Tesserocr vs. Pytesseract (2024)

Tesserocr is a Python wrapper around the Tesseract C++ API. Whereas Pytesseract is a wrapper for the tesseract-ocr CLI.

Therefore with Tesserocr you can load the model at the beginning or your program, and run the model separately (for example in loops to process videos). With pytesseract, each time you call image_to_string function, it loads the model and processes the image, therefore being slower for video processing.

Tesserocr vs. Pytesseract (3)

For my Universal Commercial Code web scraping jobs, I have to convert over 200,000 tif files to text. I had used Pytesseract for years but needed something faster. I really had not needed this until my most recent customer. After some research, I stumbled upon Tesserocr.

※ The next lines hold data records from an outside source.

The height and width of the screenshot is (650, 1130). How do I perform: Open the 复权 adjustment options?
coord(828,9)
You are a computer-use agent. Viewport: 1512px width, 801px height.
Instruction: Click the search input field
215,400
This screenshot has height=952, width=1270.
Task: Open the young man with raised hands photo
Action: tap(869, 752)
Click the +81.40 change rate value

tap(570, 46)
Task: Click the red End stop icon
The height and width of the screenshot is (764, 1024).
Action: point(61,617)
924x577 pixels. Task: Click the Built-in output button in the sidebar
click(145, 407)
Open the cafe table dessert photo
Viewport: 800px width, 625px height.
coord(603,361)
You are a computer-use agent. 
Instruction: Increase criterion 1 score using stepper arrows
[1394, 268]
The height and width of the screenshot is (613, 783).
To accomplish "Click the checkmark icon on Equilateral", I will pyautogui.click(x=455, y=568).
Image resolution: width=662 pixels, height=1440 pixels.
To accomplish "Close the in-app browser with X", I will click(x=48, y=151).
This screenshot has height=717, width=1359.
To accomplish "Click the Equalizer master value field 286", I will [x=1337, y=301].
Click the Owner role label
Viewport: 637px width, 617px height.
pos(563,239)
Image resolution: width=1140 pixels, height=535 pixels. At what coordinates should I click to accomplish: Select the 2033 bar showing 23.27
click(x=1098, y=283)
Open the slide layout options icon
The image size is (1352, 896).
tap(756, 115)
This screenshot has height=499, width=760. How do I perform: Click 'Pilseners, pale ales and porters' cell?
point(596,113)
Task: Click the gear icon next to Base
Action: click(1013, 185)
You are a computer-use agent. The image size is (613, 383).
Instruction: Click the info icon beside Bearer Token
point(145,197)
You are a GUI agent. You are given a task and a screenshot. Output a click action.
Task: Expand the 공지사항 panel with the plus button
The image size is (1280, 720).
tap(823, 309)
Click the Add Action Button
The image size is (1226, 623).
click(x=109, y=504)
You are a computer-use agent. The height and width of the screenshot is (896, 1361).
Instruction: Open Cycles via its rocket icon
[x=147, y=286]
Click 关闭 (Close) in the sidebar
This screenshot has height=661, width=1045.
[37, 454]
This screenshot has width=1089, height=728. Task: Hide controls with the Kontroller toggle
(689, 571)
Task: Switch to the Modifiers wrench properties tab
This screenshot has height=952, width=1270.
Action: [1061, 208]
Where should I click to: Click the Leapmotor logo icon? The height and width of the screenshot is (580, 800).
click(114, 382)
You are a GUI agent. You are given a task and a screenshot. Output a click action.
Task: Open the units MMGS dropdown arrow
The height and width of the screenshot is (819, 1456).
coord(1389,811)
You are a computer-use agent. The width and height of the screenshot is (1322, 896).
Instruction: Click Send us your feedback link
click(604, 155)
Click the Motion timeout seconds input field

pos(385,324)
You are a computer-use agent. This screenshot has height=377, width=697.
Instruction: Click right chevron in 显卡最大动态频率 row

However, I ran into a problem, I have image files containing multiple pages. I was able to handle this problem with Pytesseract but the same solution failed with Tesserocr. If someone has a better solution than ImageMagick. I used ImageMagick to create separate png files for each page in the tiff file. I then order the png files, and finally process each page and produce one text file for each tiff image. Don’t forget to use Image.MAX_IMAGE_PIXELS = None to handle very large image files — otherwise, you receive a warning. That is pretty much it.

import tesserocr
import os
import pandas as pd
from datetime import datetime
from PIL import Image
from glob import glob
Image.MAX_IMAGE_PIXELS = None
api = tesserocr.PyTessBaseAPI()

files = glob('*.tif')
filesProcessed = []

for f, file in enumerate(files):
if f >= 0:
try:
start = datetime.now()
text = ''
os.system(f'magick convert -verbose {file[:-4]}.tif scratch/{file[:-4]}.png')
pngs = glob('scratch/*.png')
pngs = sorted(pngs)
print(len(pngs))
for png in pngs:
pil_image = Image.open(png)
api.SetImage(pil_image)
text = text + api.GetUTF8Text()
filename = file[:-4] + '.txt'
with open(filename, 'w') as n:
n.write(text)
for png in pngs:
os.remove(png)
end = datetime.now()
filesProcessed.append([file, len(pngs), start, end, end - start])
except:
print(f'{file} is a corrupt file')
pass

df =…

Tesserocr vs. Pytesseract (2024)
Top Articles
Latest Posts
Article information

Author: Roderick King

Last Updated:

Views: 5972

Rating: 4 / 5 (51 voted)

Reviews: 82% of readers found this page helpful

Author information

Name: Roderick King

Birthday: 1997-10-09

Address: 3782 Madge Knoll, East Dudley, MA 63913

Phone: +2521695290067

Job: Customer Sales Coordinator

Hobby: Gunsmithing, Embroidery, Parkour, Kitesurfing, Rock climbing, Sand art, Beekeeping

Introduction: My name is Roderick King, I am a cute, splendid, excited, perfect, gentle, funny, vivacious person who loves writing and wants to share my knowledge and understanding with you.